- _Exercise objective_: Which lines of the data contain the string "link"? Copy every one of them.

- _Given information_:

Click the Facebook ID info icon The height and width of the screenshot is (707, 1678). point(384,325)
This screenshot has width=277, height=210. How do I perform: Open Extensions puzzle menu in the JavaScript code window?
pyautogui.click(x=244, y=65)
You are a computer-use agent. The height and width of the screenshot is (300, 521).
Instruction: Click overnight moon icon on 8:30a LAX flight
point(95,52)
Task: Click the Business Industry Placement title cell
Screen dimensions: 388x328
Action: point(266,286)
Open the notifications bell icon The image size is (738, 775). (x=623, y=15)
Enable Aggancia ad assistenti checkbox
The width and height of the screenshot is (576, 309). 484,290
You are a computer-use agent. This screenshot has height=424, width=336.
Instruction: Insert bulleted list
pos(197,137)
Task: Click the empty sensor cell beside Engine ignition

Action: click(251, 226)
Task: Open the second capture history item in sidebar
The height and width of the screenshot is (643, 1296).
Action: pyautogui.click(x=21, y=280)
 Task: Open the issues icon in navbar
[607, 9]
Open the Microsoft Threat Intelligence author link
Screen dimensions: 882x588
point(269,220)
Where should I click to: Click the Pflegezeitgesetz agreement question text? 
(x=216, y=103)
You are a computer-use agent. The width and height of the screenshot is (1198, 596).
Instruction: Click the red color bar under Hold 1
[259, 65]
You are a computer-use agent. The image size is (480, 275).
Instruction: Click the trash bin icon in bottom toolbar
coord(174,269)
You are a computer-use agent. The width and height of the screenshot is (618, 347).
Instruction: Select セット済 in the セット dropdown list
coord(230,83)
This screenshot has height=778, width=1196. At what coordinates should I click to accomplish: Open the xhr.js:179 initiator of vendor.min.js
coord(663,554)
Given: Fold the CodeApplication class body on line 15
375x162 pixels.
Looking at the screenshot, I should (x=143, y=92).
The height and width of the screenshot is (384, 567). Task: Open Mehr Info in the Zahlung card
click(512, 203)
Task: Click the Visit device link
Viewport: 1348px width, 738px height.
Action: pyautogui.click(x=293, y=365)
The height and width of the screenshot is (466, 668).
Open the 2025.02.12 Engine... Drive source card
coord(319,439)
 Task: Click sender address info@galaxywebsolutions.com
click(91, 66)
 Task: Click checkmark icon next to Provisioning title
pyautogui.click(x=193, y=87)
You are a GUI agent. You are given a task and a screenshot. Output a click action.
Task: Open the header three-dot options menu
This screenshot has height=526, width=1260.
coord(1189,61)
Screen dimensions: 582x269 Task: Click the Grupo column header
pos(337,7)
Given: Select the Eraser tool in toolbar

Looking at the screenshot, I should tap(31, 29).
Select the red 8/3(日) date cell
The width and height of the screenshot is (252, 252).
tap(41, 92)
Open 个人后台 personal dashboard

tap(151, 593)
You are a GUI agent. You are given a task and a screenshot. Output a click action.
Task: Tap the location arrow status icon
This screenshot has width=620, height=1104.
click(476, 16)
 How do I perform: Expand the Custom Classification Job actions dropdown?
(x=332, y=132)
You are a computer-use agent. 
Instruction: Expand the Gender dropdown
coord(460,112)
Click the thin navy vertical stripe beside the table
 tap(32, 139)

- _The answer_:
Open the Microsoft Threat Intelligence author link
Task: Click the Visit device link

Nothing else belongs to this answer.